Frequently asked questions

What is structured data extraction?

Structured data extraction reads a web page and returns the specific fields you asked for as JSON. You describe what you want, like the product name and price, instead of pointing at where it sits in the page markup. A hosted service handles fetching, cleaning, and shaping the output.

What is the difference between structured data extraction and web scraping?

Web scraping is the broad act of pulling content off a page. Structured data extraction is the step that turns that content into typed fields you can use downstream. Scraping gets you the HTML; extraction gets you the name, price, and availability as JSON that matches a schema.

Do I need to write CSS selectors for structured data extraction?

No. You describe the fields in plain language or pass a JSON Schema, and the engine reads the cleaned page to find them. Because the request names the data rather than its position in the DOM, a moved element or renamed class does not break the call the way a hand-written selector would.

Can structured data extraction return data in a fixed schema?

Yes. Pass an output_schema with your field names and types, and every result is validated against it. If the first result does not conform, the engine gets one automatic repair pass before the call can succeed. That guarantees the shape of the output, so you will not get a string where you asked for a number.

Is AI-based extraction reliable enough for a production pipeline?

AI extraction is not deterministic by nature, so each result is validated against your schema with one repair pass before the call succeeds. For run-to-run repeatability on a stable page, save a working extraction as a Blueprint and replay it with no AI step, which makes the run fast and identical each time.

What happens when a page changes after I set up extraction?

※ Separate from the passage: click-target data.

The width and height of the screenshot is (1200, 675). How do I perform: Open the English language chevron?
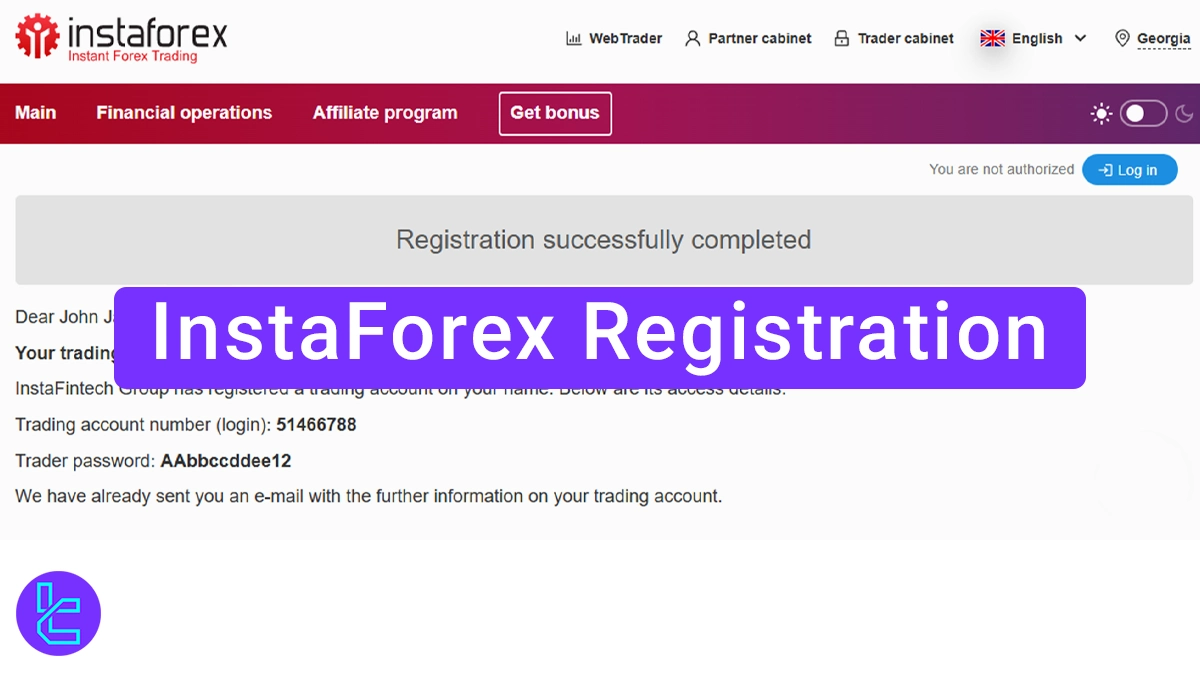1082,38
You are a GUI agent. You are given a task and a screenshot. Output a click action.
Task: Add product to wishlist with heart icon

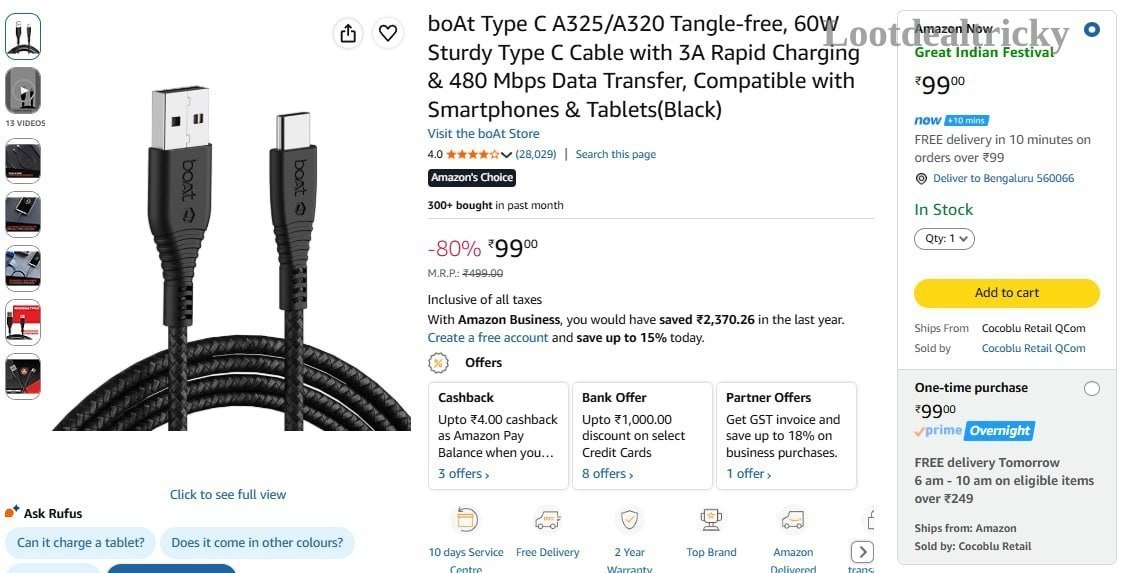pyautogui.click(x=388, y=33)
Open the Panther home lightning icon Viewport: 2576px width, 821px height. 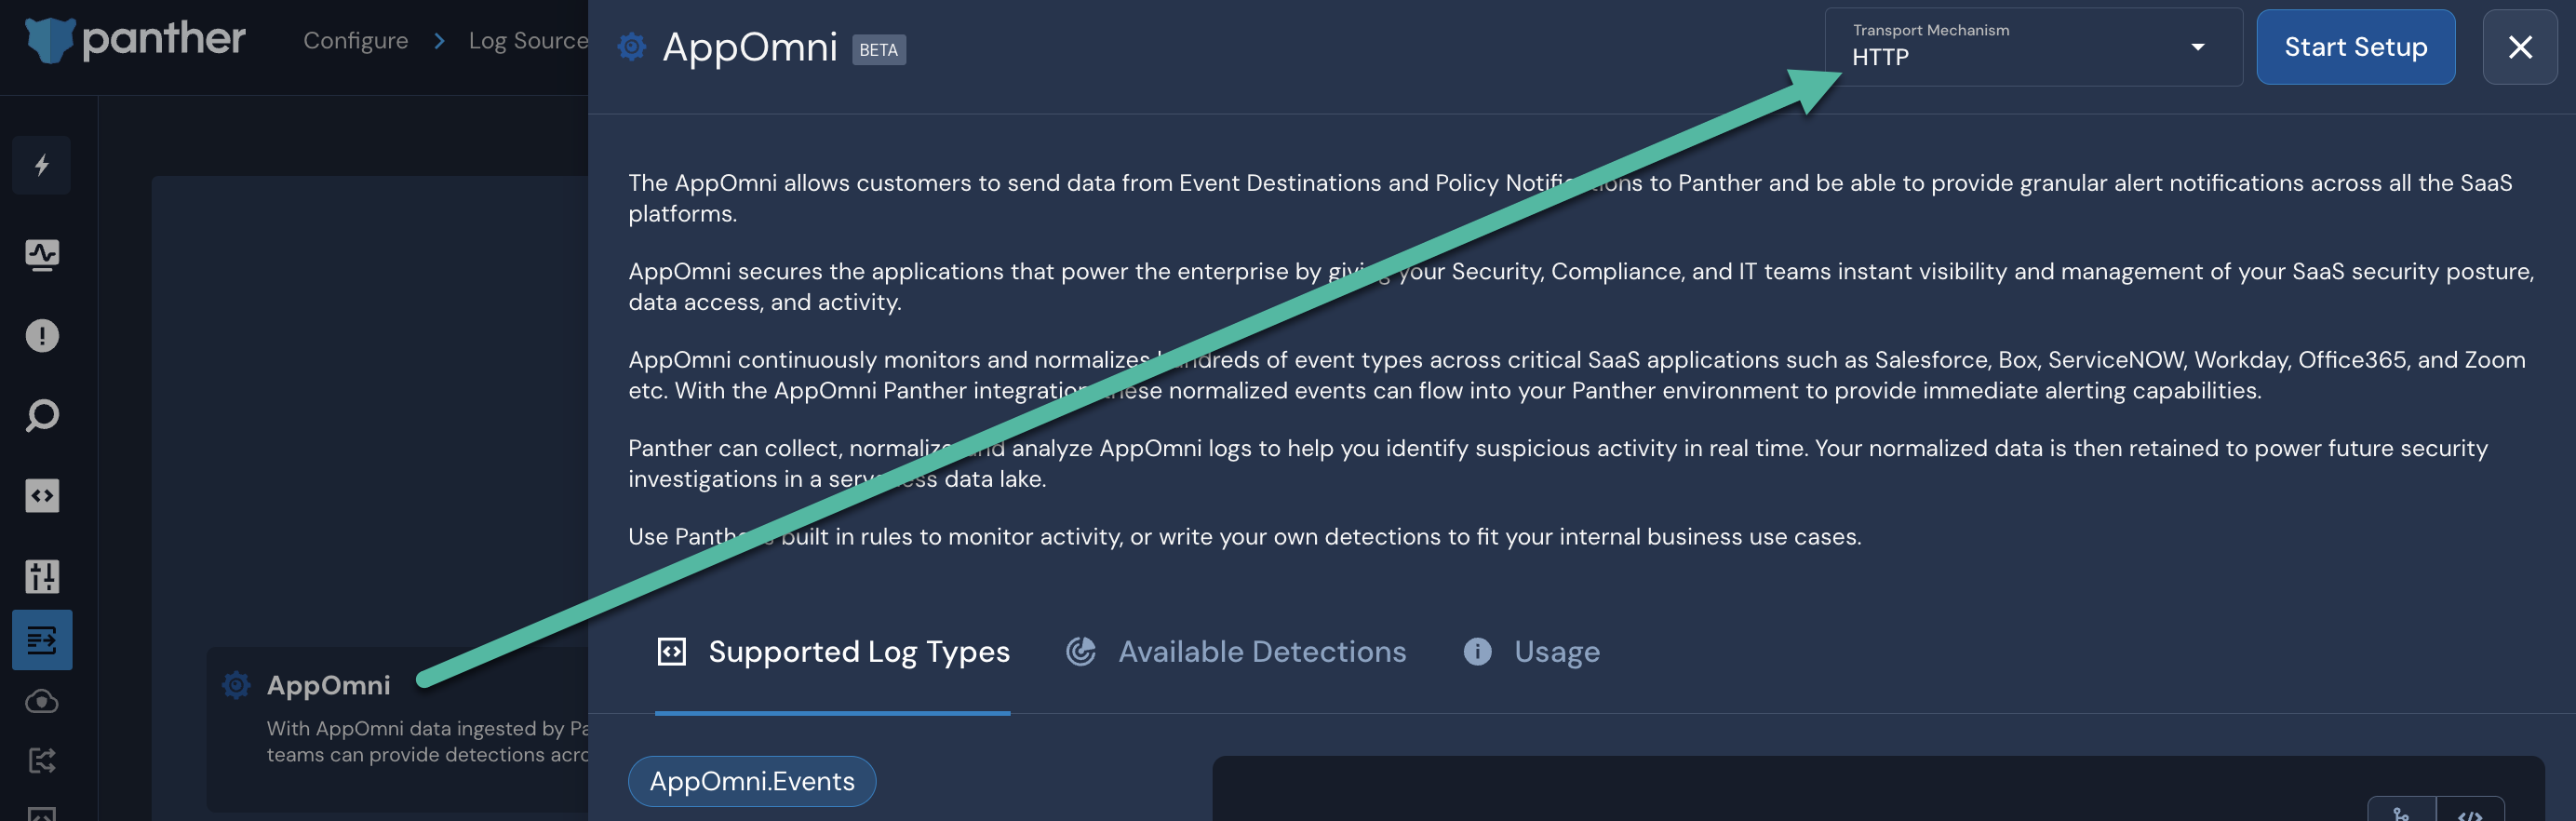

If you run a live extraction, describing the fields means a moved price or renamed class still resolves. If you pinned a Blueprint, drift surfaces as validation_warnings naming the fields that stopped matching, and the status stays completed. It will not hand you a silent null; you re-pin or fall back to a live call.

How much does a structured data extraction request cost?

A successful SmartScraper call costs 5 credits, billed on success only, so a fetch that fails costs nothing. Proxies, browser rendering, and the extraction all come out of one credit balance. There is no separate proxy invoice or browser-minutes line item to reconcile at the end of the month.

Can I extract data from JavaScript-rendered pages?

Yes. The fetch stack starts with a fast HTTP request and escalates to a headless or stealth browser when a page needs JavaScript to render or fights back. You do not pick the tier; the engine escalates only as far as the page forces, so most pages stay on the cheaper path.